__Your task__
Answer these questions from the meeting report below.
(a) On what date was the School of Nursing Open House held?
(b) How many additional parking spaces were added outside the new School of Nursing?
(c) What has the Branding and Identity Committee been charged with reviewing?

__Extract to read__
►

• Heard Trustee Laurie J. Miller report that the School of Nursing Open House, held August 20, was a great success. "This is a wonderful facility," she told trustees. Trustee Laura J. Bohm encouraged all trustees to visit the nursing labs and learn how the program's patient simulators and other technology helps nursing students learn patient care skills.
• Heard vice president for Finance and Operations Kevin P. Hamilton report that 50 additional parking spaces have been added outside the new School of Nursing, located on the south side of Stephen Hawley Drive. Mr. Hamilton said that the College has made students, faculty, and staff aware of the need to be observant when crossing Hawley Drive. Mr. Hamilton said that the College has also requested a speed reduction on Hawley Drive, as well as pedestrian crossing signs.
• Heard Mr. Hamilton report that the first coat of paint has been applied to the tennis court surfaces. He also said that work on the new art gallery is well underway, and that most of the steel has been installed.
• Heard director of Development and External Affairs Richard Ensman report that the Branding and Identity Committee has been reviewing possible new visual imagery for College publications and web content. The Branding and Identity Committee has been charged with reviewing the College logo and other visual materials used in College communications.

◄

__Data provided__

►

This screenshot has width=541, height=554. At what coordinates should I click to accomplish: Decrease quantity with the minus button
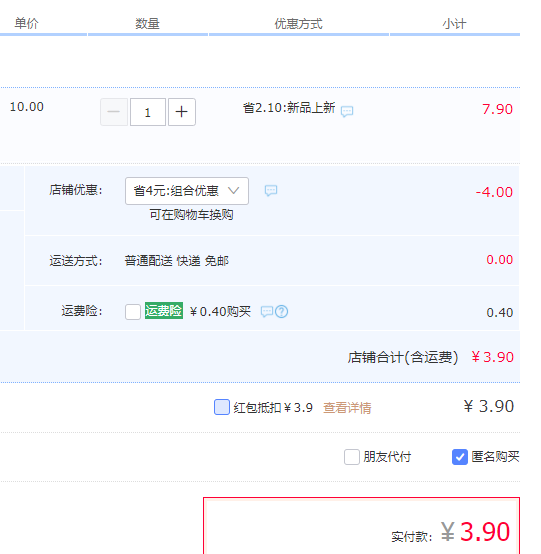click(114, 112)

◄

__Response to the exercise__
(a) August 20
(b) 50
(c) The College logo and other visual materials used in College communications